0012 Finally, the second stage compression cylinder device 5 as shown in FIG. 2(c) is used for compression. The member 5c and the opening/closing member 6c of the discharge cylinder device 6 are separated from the filter plate 1. . As a result, the compressed material is compressed by the compressing member 5c of the second-stage compressing cylinder device 5. The residue X is discharged from the discharge port 8 to the outside.

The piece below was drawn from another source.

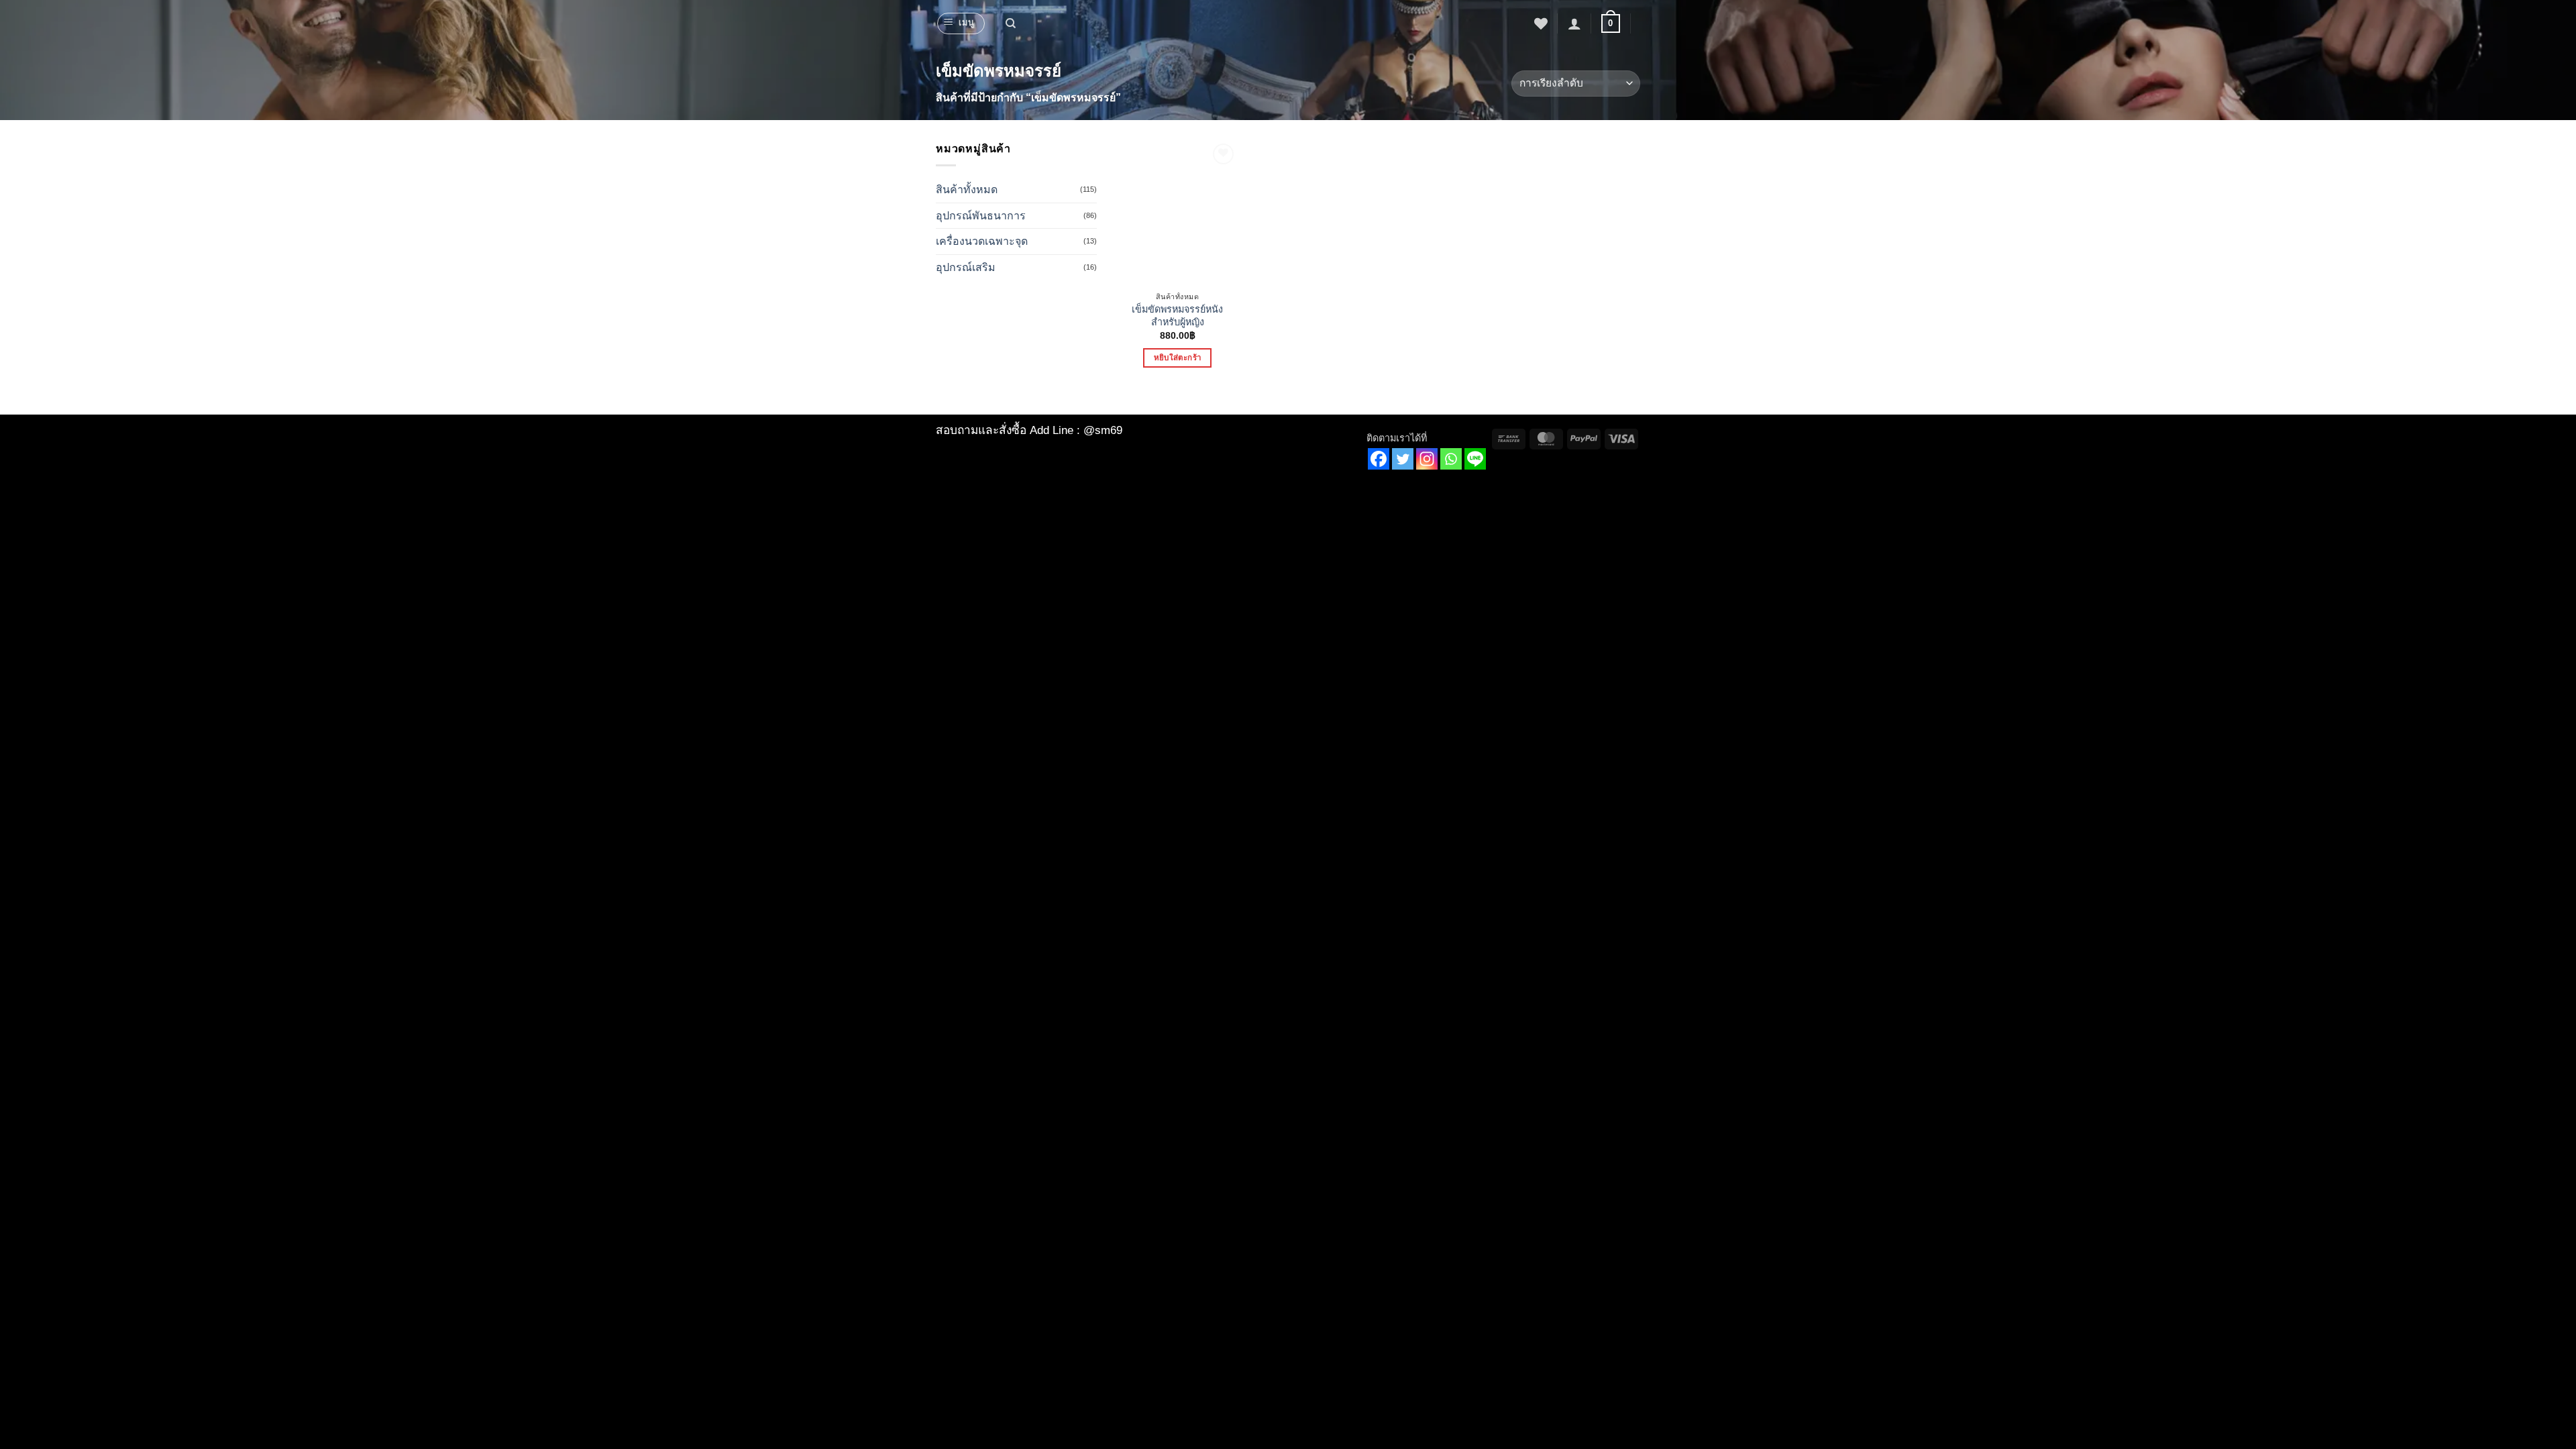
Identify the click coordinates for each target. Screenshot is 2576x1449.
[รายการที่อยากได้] (1541, 23)
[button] (961, 23)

[0013] Through the above steps, the residue X is semi-continuously compressed and discharged. Shimizu X Since it is squeezed in two stages, it has a low moisture content and the residue X can be discharged. In addition, this fruit In the example, the case of compressing in two stages was described, but it is also possible to compress in multiple stages. . In addition, although the discharge cylinder device 6 was used as the opening/closing member, a simple opening/closing device was used. You can stay there. Note that by using the discharge cylinder device 6 as described above, the structure can be improved. It has the advantage of being simple in structure and easy to install.

[0014]

[Effect of the idea]

As described above, according to the present invention, the filter plate with a plurality of drainage holes is The piston is installed diagonally upward perpendicular to the filter plate. The compression cylinder devices are arranged in multiple stages in the inclination direction of the filter plate so that the axis of the filter plate is aligned with the axis of the filter. As a result, the residue can be squeezed and discharged quasi-continuously, making it easier to use. , work efficiency is improved. In addition, since the residue is compressed in multiple stages, the moisture content of the residue can be reduced. Can be reduced.

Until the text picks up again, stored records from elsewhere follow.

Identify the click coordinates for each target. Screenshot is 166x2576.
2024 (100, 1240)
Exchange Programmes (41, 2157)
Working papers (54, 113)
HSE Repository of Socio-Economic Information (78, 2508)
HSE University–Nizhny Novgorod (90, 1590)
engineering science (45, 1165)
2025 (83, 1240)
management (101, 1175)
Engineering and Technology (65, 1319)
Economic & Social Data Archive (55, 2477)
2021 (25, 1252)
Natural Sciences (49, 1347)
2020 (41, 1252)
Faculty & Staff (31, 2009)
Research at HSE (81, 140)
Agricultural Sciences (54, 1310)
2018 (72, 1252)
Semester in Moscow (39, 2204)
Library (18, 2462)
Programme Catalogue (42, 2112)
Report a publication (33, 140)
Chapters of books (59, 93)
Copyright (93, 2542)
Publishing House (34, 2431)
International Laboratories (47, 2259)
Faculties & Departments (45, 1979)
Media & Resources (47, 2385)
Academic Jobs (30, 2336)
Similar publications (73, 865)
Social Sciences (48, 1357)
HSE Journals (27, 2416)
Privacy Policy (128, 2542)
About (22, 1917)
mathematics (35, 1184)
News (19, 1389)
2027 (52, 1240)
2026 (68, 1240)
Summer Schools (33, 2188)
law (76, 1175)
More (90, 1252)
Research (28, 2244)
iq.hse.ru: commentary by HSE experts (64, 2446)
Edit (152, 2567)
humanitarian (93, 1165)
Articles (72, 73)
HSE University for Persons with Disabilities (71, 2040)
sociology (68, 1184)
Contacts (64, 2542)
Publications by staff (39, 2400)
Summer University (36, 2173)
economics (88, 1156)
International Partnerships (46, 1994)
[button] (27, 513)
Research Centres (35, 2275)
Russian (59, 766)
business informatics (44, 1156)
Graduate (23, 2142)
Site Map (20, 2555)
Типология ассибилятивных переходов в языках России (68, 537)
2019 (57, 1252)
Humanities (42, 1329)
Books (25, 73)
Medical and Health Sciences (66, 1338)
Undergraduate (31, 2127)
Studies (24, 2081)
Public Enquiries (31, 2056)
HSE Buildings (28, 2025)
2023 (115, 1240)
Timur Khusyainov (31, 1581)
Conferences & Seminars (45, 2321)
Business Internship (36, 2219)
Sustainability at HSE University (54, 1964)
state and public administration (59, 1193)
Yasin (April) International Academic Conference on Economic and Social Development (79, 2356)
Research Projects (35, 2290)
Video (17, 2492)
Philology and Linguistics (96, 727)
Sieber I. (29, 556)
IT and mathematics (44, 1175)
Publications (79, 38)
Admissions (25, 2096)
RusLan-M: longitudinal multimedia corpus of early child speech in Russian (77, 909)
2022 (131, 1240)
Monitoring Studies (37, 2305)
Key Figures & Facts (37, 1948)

[Brief explanation of drawings]

FIG. 1 is a diagram showing the configuration of a sludge dewatering device according to an embodiment of the present invention.

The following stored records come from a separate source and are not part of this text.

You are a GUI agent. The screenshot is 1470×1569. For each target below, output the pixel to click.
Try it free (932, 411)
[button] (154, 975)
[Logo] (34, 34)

FIG. 2 is a diagram schematically showing the dehydration process of the same residue dehydration apparatus.

FIG. 3 is a diagram showing the configuration of a conventional sludge dewatering device.

[Explanation of symbols]

1 Filter plate 2 Hopper for feeding residue 3 Drainage hole 4,5 Squeezing cylinder device 4a, 5a, 6a Piston axis 4b, 5b, 6b Exit rod 4c, 5c compression member 6 Discharge cylinder device 6c Opening/closing member 7 Inlet 8 Outlet X residue

Claims (1)

[Scope of utility model registration request] Claim 1: A residue dewatering device for dehydrating and separating moisture-containing residue, comprising: a filter plate having a plurality of drainage holes formed therein; The squeezing cylinder devices are arranged in multiple stages in the inclination direction of the filter plate so that the axis of the piston is along the diagonally upward direction perpendicular to the filtration plate, and the sludge is applied to the retractable rod of each squeezing cylinder device. The sludge is characterized by being provided with a pressing member that presses against the filter plate to squeeze the sludge, and a discharge device that opens and closes a portion diagonally below the final stage compression position to allow the squeezed sludge to be discharged to the outside. Dehydration equipment.